A frequent Austin visitor, the straight gay ally thumped the hirsute girth under his hockey jersey: “I’m the king of the bears!”
Using language that didn’t amuse all the guests at the fundraiser for the equal rights group, Smith talked at length about his older brother, Donald, who waited a long time to come out to his younger brother.
Realizing that his and his friends’ ugly remarks contributed to this reluctance — and knowing that his brother saw few reflections of his romantic life on the screen — Smith has since always included gay material in his movies.
He won the group’s Equality Award. The Corporate Equality Award went to AT&T, which has received a 100 percent equal workplace rating from the HRC for the past nine years in a row.
Gala chairwomen Kathrin Kersten and Heather Beckel Luecke also introduced HRC’s national president, Chad Griffin, who peppered his speech with references to President Barack Obama’s second inaugural address, to recent electoral wins and to the upcoming U.S. Supreme Court rulings on the Defense of Marriage Act and California’s Proposition 8, which struck down marriage equality in that state.
Dave Steakley
Later, the Visibility Award was conferred on Austin’s own Dave Steakley. Since 1991, the artistic director of Zach Theatre has produced 30 gay-themed plays, including “Angels in America,” “The Laramie Project,” “Love, Valour, Compassion” and “Take Me Out.”
Early on, the theater company suffered some defections from longtime subscribers uncomfortable with the gay material or occasional appearance of stage nudity.
Yet Steakley, his board, staff and collaborators stuck to their guns. On this and on other subjects related to Austin’s evolving ethos, Steakley has been a highly visible and often thoughtful leader.

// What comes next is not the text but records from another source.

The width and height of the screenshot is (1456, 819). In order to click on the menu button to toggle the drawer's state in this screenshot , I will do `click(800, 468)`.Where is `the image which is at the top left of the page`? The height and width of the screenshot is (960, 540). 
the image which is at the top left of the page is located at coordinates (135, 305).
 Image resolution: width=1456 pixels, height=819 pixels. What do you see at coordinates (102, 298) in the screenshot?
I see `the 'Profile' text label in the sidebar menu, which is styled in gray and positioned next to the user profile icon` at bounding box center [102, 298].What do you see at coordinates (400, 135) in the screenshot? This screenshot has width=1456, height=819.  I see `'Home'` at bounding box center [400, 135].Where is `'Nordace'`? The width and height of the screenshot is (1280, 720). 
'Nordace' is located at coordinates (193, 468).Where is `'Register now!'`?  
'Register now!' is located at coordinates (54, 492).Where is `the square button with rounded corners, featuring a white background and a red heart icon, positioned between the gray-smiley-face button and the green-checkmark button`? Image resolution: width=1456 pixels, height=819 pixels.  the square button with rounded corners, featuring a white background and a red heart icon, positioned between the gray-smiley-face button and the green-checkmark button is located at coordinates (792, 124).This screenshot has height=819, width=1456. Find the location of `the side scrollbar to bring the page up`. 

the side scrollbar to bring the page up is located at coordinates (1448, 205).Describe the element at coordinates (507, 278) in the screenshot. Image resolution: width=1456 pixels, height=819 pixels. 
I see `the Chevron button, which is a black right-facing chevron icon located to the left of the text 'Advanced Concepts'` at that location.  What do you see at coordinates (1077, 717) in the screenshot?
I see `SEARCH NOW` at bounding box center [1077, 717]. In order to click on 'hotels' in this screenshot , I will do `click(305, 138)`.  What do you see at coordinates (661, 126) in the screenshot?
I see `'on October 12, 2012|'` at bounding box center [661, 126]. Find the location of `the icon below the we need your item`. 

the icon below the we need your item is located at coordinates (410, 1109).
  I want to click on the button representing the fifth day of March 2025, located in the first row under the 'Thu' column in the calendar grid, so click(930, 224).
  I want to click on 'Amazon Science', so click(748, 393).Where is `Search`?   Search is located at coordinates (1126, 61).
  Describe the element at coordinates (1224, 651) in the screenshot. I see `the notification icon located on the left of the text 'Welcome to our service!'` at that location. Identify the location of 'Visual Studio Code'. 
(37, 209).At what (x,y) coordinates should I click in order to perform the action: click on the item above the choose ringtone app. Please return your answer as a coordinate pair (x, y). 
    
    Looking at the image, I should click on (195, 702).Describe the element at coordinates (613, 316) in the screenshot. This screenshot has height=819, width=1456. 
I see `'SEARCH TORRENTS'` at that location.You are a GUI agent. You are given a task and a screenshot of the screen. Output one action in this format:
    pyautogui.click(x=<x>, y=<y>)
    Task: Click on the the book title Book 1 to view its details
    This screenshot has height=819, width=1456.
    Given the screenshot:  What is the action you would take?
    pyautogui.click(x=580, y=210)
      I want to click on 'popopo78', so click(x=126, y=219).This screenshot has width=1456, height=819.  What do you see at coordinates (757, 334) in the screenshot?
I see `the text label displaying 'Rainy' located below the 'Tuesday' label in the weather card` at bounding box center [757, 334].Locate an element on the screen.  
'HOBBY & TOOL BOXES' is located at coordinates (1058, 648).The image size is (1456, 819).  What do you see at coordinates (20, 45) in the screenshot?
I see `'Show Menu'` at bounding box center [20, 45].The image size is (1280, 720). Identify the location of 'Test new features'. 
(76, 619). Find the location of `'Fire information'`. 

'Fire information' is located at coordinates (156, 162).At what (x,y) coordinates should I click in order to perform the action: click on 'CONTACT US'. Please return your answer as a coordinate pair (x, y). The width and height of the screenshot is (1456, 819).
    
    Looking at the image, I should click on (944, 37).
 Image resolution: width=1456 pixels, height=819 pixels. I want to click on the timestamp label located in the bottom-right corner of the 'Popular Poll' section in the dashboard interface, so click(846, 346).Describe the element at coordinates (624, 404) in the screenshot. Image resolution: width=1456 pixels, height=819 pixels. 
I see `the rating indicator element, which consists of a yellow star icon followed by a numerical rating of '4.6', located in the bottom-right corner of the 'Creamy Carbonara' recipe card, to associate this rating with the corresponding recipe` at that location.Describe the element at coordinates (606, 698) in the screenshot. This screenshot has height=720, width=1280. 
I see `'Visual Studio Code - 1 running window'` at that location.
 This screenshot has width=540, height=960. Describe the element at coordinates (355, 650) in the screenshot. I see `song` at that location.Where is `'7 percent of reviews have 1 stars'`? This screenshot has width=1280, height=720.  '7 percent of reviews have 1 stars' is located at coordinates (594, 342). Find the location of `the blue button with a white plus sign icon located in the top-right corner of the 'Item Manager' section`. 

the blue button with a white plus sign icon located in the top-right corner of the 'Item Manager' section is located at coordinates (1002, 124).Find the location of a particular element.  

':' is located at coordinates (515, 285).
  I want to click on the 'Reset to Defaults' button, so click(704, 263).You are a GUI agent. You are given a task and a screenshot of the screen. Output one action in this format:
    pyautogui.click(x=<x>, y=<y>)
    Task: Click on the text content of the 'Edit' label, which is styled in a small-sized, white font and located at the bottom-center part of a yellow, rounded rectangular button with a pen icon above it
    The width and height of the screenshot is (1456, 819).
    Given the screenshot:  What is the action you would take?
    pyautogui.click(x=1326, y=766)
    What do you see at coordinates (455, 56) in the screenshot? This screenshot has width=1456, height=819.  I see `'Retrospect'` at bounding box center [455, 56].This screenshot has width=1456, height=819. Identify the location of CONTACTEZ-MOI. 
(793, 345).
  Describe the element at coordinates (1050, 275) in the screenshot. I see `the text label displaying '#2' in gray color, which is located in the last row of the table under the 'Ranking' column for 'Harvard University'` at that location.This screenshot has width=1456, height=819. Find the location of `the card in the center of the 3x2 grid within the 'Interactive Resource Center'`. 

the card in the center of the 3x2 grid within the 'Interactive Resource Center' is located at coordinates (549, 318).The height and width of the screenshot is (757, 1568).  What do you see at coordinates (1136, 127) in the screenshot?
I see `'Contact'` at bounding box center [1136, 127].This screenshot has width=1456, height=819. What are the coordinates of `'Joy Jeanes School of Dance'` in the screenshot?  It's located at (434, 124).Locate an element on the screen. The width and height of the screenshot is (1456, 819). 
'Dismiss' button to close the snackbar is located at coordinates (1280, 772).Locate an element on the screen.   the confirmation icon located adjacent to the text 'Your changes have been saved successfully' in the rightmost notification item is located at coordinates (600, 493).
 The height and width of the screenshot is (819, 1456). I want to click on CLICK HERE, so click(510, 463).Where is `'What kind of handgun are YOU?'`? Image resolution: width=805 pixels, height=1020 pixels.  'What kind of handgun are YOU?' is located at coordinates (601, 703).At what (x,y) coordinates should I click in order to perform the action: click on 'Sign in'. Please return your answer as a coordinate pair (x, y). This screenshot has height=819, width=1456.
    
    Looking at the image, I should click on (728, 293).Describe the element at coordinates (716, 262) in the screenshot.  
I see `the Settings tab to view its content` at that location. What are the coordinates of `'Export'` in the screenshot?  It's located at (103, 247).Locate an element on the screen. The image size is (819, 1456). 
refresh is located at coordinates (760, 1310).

“I was raised by my grandparents on a Texas ranch,” he said at the HRC dinner. “And my grandmother would stand at the kitchen sink and sing old Baptist church hymns while she was washing dishes. ‘How Great Thou Art’ was her very favorite hymn and she would sing it with the full outpouring of her heart, and as a kid I would ponder endlessly over that phrase in the song ‘…then sings my soul…’ I always wondered what that lyric meant. … How could a soul sing?
Liz and Jamie Baskin
“Well, I now know exactly what that phrase means because I have had the rare privilege to experience it so many times over the years at Zach,” he continued. “This has been an unbelievable year of ‘soul singing’ for me, and creating the Topfer Theatre along with Zach’s board, patrons, staff and artists is the most meaningful experience of my life thus far.”
He concluded with a speech extracted from “Angels in America”: “The world only spins forward. We will be citizens. The time has come. Bye now. You are fabulous creatures, each and every one. And I bless you: More life. The Great Work Begins.”
Of course there was money to raise at the dinner. The Federal Club pledge that night took in more than $200,000 alone, thanks in part to the eloquence of Jamie and Liz Baskin, whose daughter is gay and who demonstrably upped their commitment to this upper bracket club of givers.
A near disaster just a few years ago, the HRC dinner is back to being among the most essential benefits in town.